= Texte extrait =
08
octobre
2024
Quand la mode fait jurisprudence : GANNI marche sur Steve Madden avec style
Le tribunal maritime et commercial de Copenhague vient de marquer un tournant dans la protection des créations de mode au Danemark.
Le 9 août 2024, le tribunal a rendu une décision favorable à la marque danoise GANNI en lui accordant la protection de ses droits d’auteur sur son célèbre modèle de chaussure Buckle Ballerina. Face à cette reconnaissance, la société américaine Steve Madden se voit désormais interdite de commercialiser la chaussure GRAND AVE, jugée trop similaire, sur le territoire danois.
Une décision remarquée pour le droit d’auteur dans la mode
En s’appuyant sur l’arrêt Cofemel de la Cour de justice de l’Union européenne (C-683/17), le tribunal a reconnu que le design de la Buckle Ballerina pouvait bénéficier de la protection du droit d’auteur en tant qu’œuvre d’art appliqué. Jusque-là, les tribunaux danois, même la Cour suprême, avaient été réticents à accorder ce statut aux créations de mode. Cette décision établit que l’assemblage unique des éléments de design — la forme fine et féminine, le bout pointu contrastant avec l’angularité de la semelle, les boucles et les rivets inspirés du style punk — constitue l’expression intellectuelle propre du designer de GANNI, Emmelie Karlström.

= Consigne écrite A =
D'après l'article sur la décision GANNI contre Steve Madden, à quelle date le tribunal maritime et commercial de Copenhague a-t-il rendu sa décision ?
= Consigne écrite B =
Rédigez la suite de l'article sur la décision GANNI contre Steve Madden à partir de sa dernière phrase.
Le matériel placé plus bas n'intervient pas dans cet exercice.

= Extrait source =

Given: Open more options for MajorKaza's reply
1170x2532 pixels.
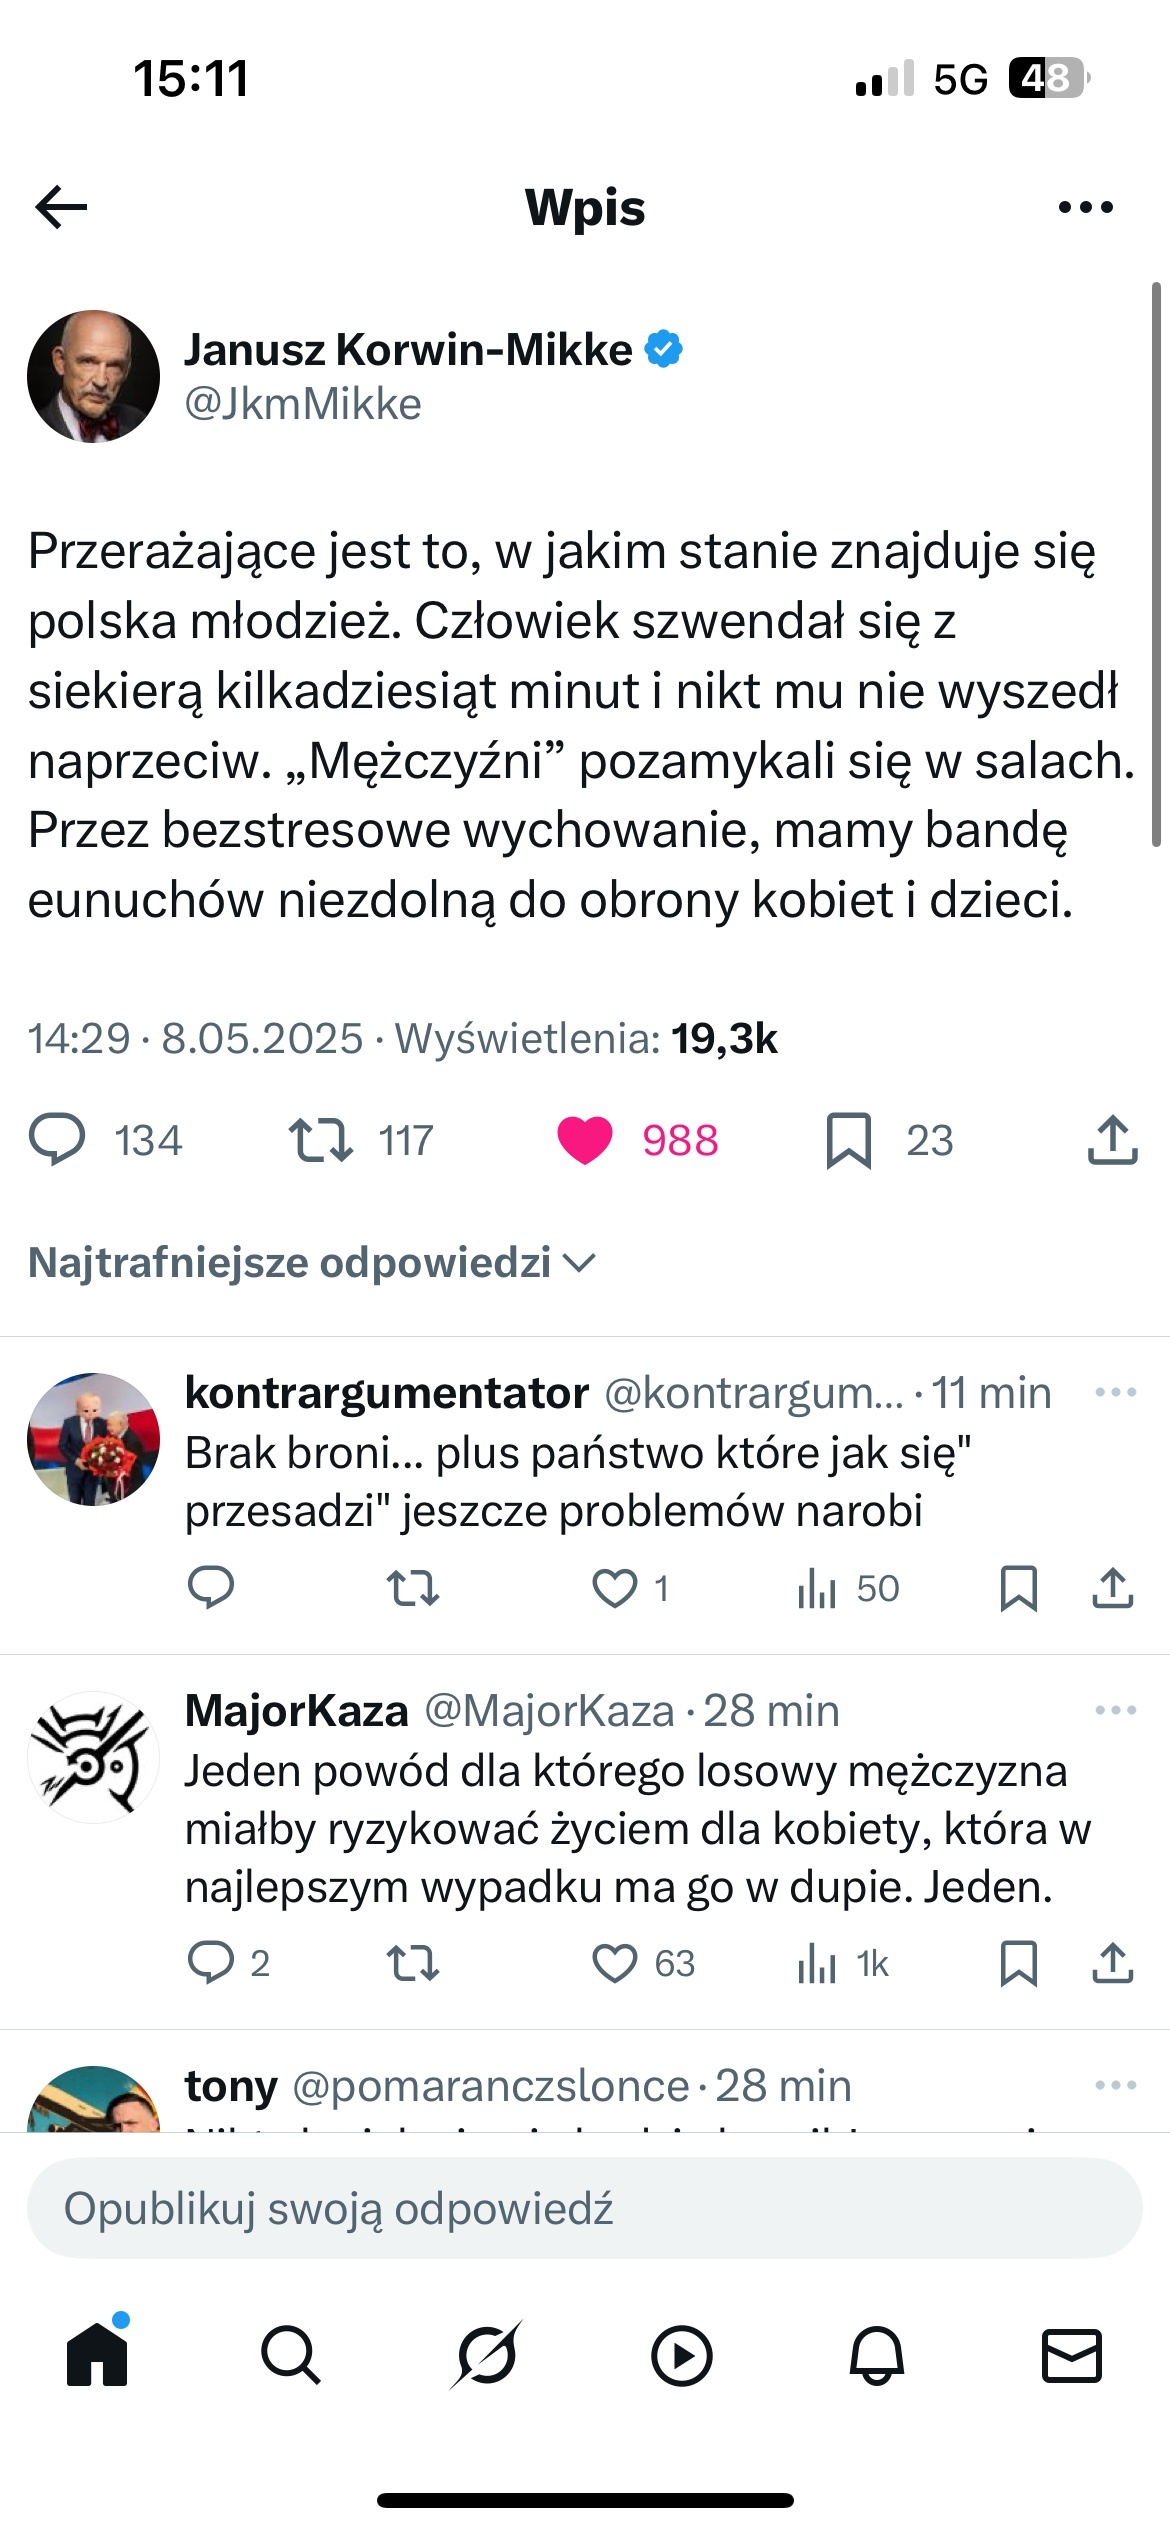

= Réponse A =
Le 9 août 2024.

= Réponse B =
Steve Madden en difficulté face à la notoriété de GANNI
GANNI considérait le modèle GRAND AVE comme une copie quasi identique de la Buckle Ballerina. Le tribunal a donné raison à GANNI, soulignant que malgré les différences mineures entre les deux modèles, GRAND AVE donne une impression générale similaire à celle de la Buckle Ballerina.
Le tribunal a également souligné que même si Steve Madden bénéficiaiy d’une réputation internationale, la GRAND AVE n’a pas pu être conçue sans connaissance préalable du modèle de GANNI, qui jouit d’une exposition massive sur les réseaux sociaux et dans les magazines de mode tels que Vogue et Harper’s Bazaar. A cet égard, la plaignante avait également relevé l’existence de nombreuses vidéos TikTok expliquant pourquoi les clients devraient acheter les chaussures de GANNI alors qu’ils pouvaient acheter les modèles de Steve Madden « qui coûtent moitié moins cher ».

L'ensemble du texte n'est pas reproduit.